Drive capacities as shown in Windows are shown in the table below along with the best live pricing we could find which will likely vary as time goes on. For nearly all users with a machine that holds only a single unit for storage, the 120GB and above are really the drives to be looking at where the 30Gb and 60GB drives would be better suited as cache drives or secondary storage.
|Drive:||User Capacity:||Model Number:||Retail Price:||Cost Per Usable GB:|
|Intel 525 30 GB||27.9 GiB||SSDMCEAC030B3||$49.99||$1.76|
|Intel 525 60 GB||55.8 GiB||SSDMCEAC060B3||$112.90||$2.02|
|Intel 525 120 GB||111 GiB||SSDMCEAC0120B3||$162.99||$1.47|
|Intel 525 180 GB||167 GiB||SSDMCEAC0180B3||$229.99||$1.37|
|Intel 525 240 GB||223 GiB||SSDMCEAC0240B3||$299.99||$1.34|
It’s good to see some more options in the mSATA space which will only continue to grow, as right now there aren’t a lot of offerings available.

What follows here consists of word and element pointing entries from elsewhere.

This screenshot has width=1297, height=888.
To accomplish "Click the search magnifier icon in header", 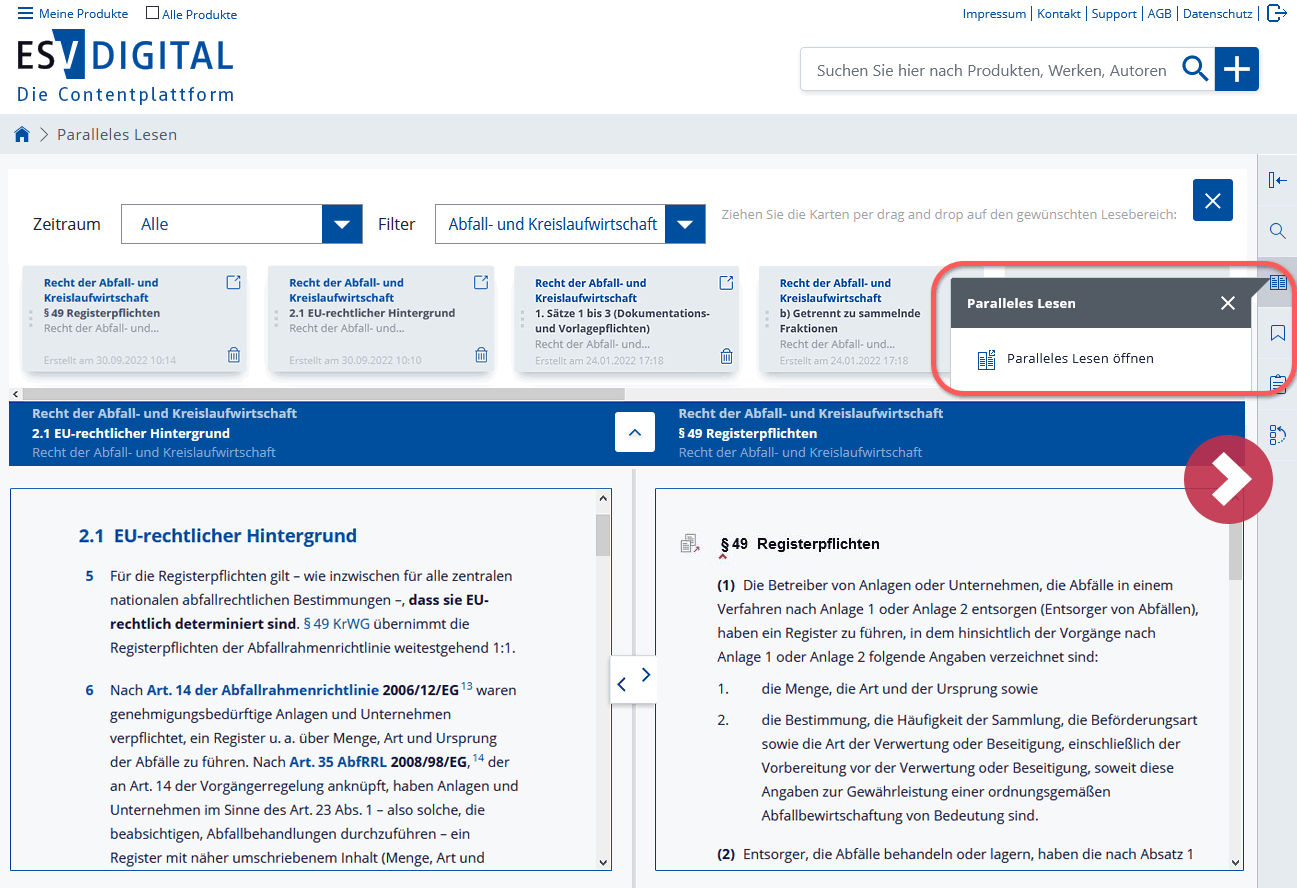I will pos(1195,69).
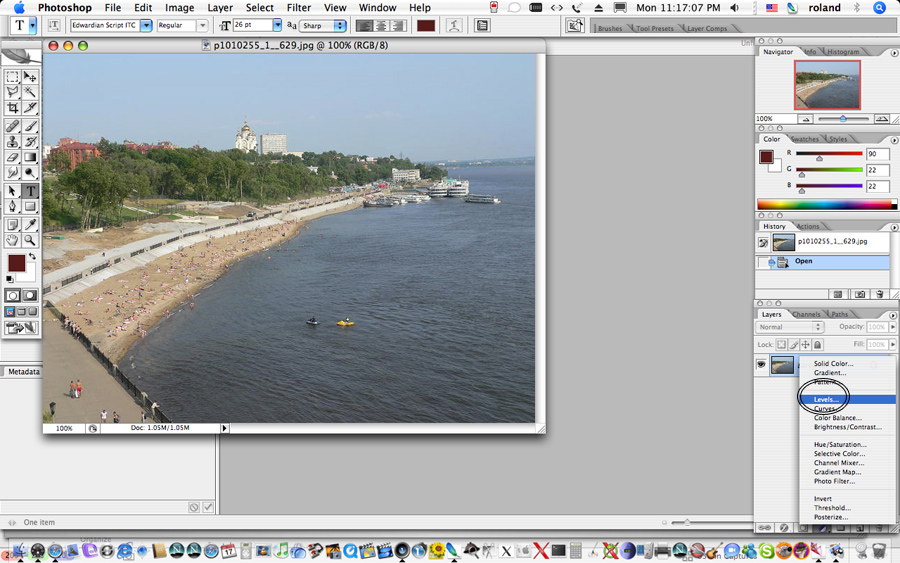Open the font family dropdown

146,25
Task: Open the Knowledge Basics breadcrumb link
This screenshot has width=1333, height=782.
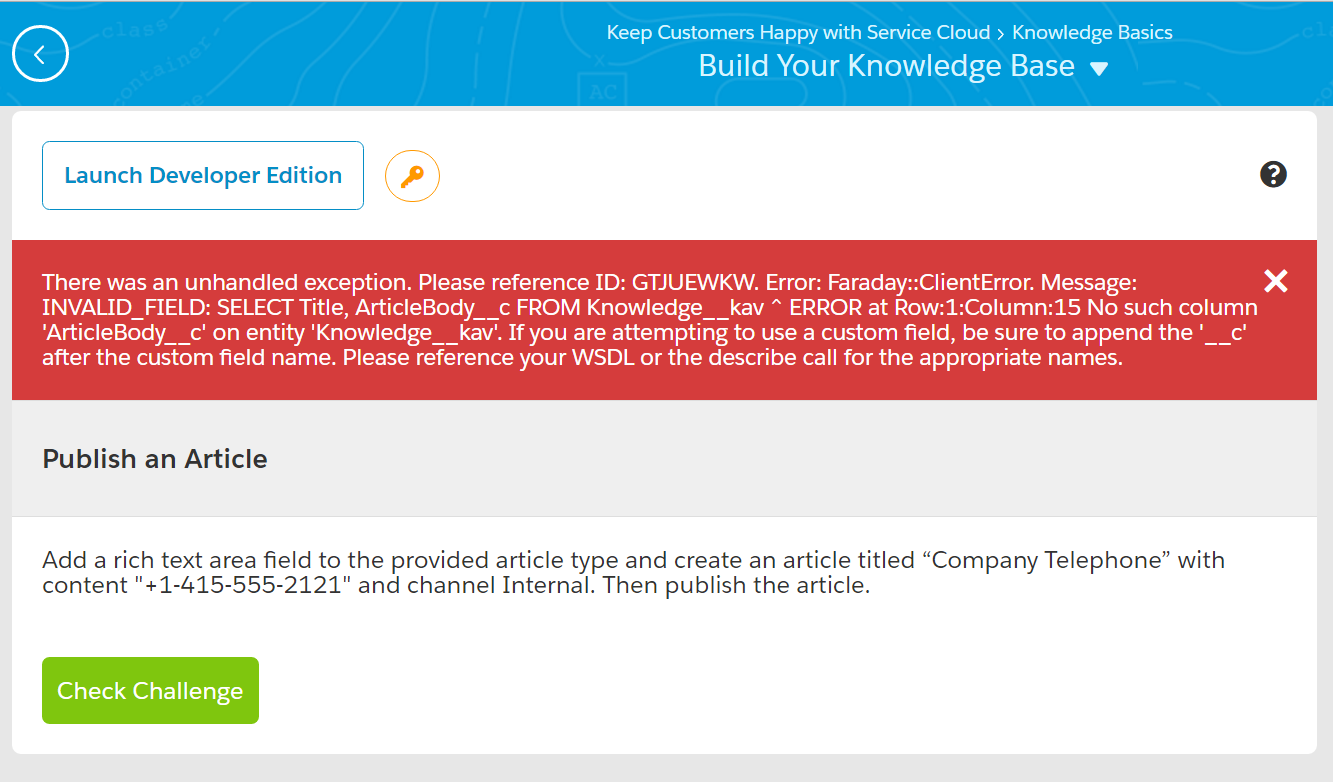Action: [x=1092, y=32]
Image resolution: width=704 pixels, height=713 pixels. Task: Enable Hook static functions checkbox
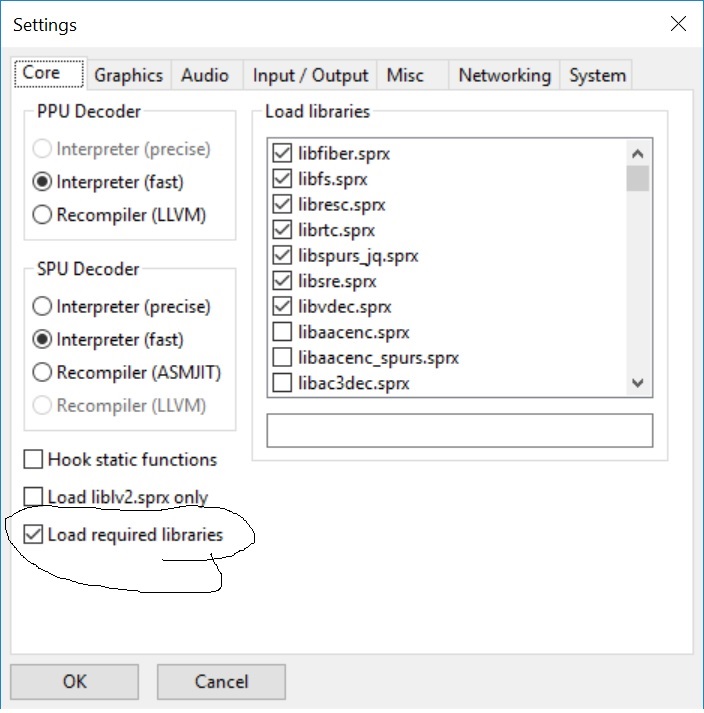33,460
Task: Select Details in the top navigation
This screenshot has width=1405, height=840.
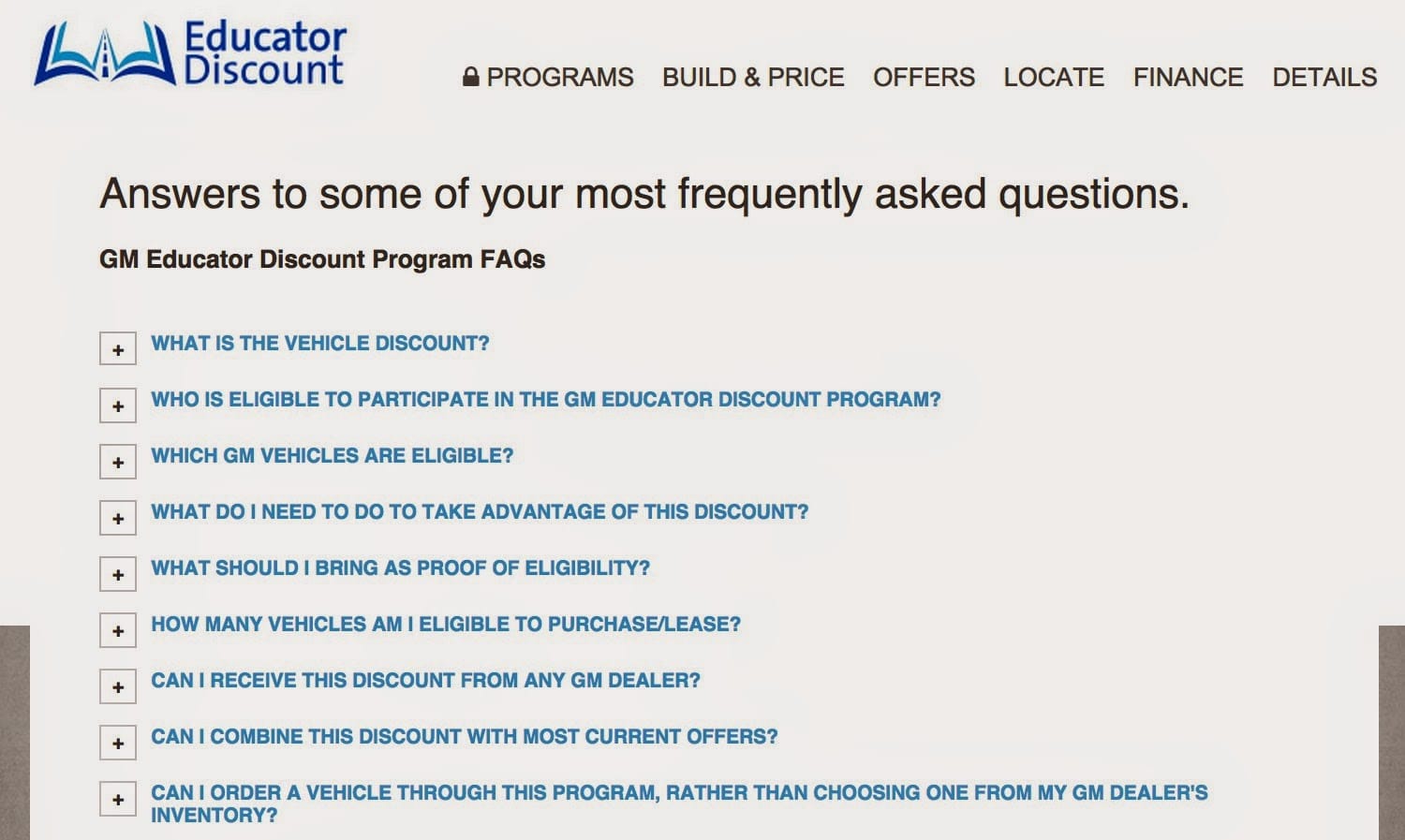Action: point(1324,77)
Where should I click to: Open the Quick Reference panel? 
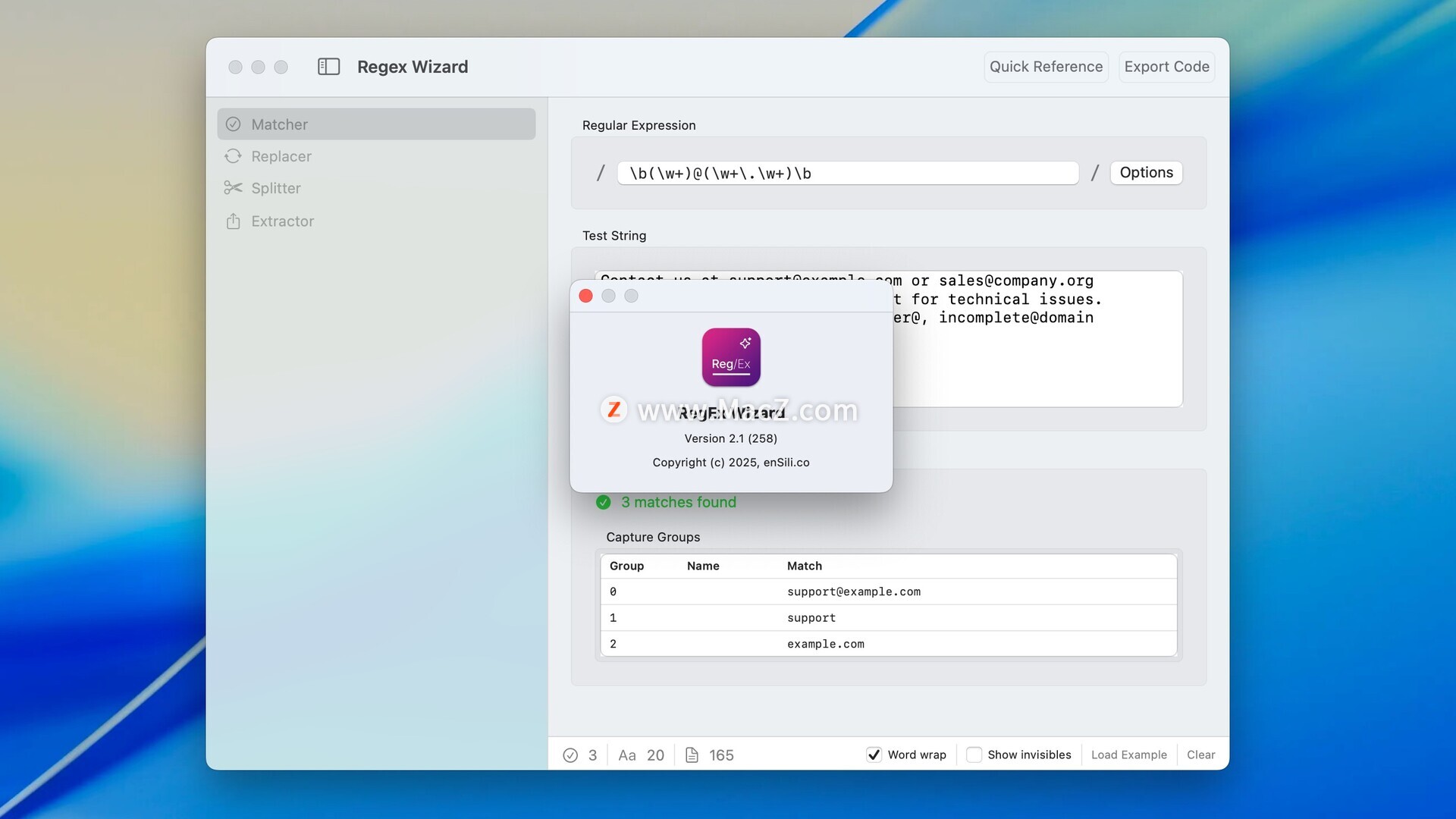click(x=1046, y=67)
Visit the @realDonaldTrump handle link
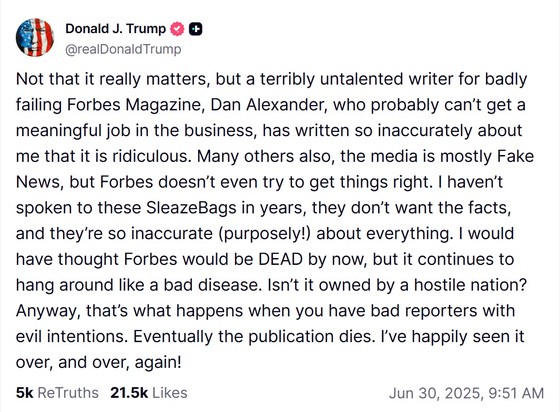Screen dimensions: 560x412 [x=123, y=49]
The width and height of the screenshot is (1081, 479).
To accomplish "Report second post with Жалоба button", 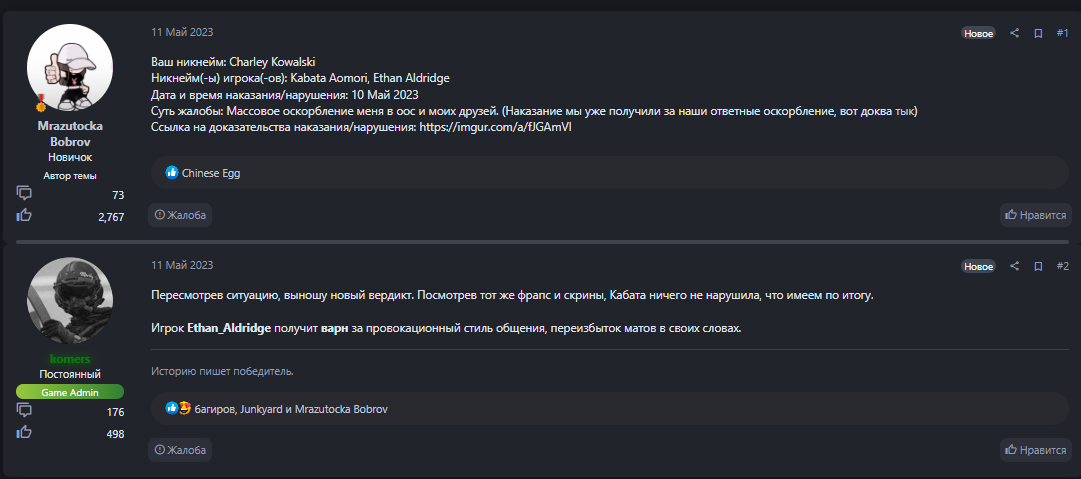I will (180, 451).
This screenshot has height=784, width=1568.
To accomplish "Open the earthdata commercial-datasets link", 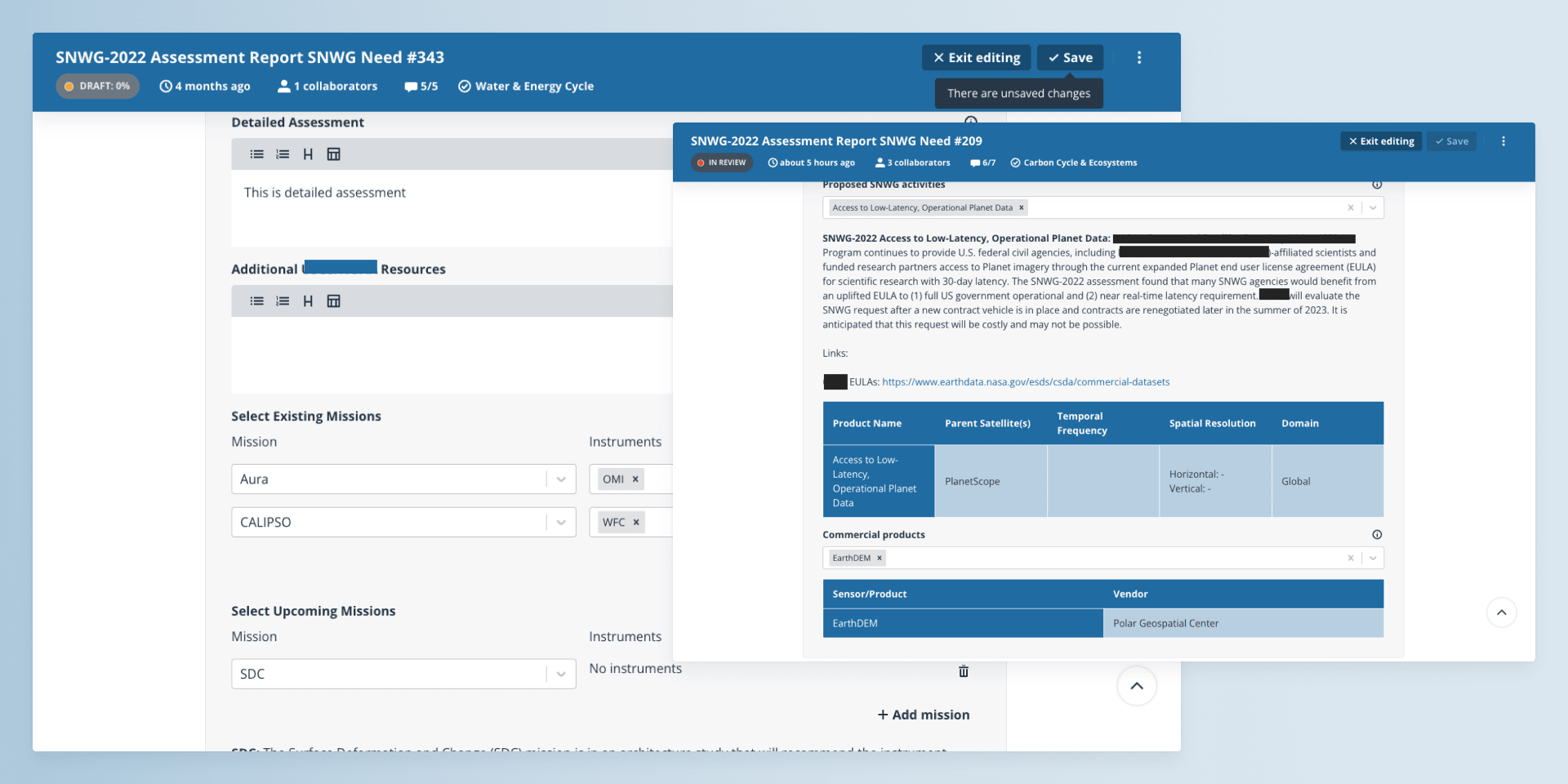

Intel has done a nice job of making a healthy range of capacities available to suit most everyone’s needs and budgets. Covering them with a five year warranty is also a big plus since the industry standard tends to be the three year mark.
In the end, the 525 Series drives are really the mSATA version of the 520 Series drives with some additional firmware tweaks that are unique to Intel. For now at least. Being powered by the SF-2281 controller, they put up stellar numbers when faced with data the controller can compress to turbocharge performance. On the 60GB drives and up, performance is roughly the same in that respect with reads all topping out around the 555MB/s mark and writes in the 520MB/s to 530MB/s range.
Moving to incompressible data, the performance starts to vary more between each capacity, especially on the writes where they range from almost 50MB/s to a little over 300MB/s. Real world performance echo the synthetic benchmarks which is usually the case. We look forward to seeing more mSATA drives on the market and await the next generation controller from Intel as well as SandForce to pit them against the likes of Link_A_Media Devices and the Indilinx Barefoot 3 controllers.
Legit Bottom Line: The dearth of big name drive makers in the mSATA SSD space, along with the performance and wide variety of capacities offered by the 525 Series of drives, makes it a slam dunk to look Intel’s way for your mSATA needs.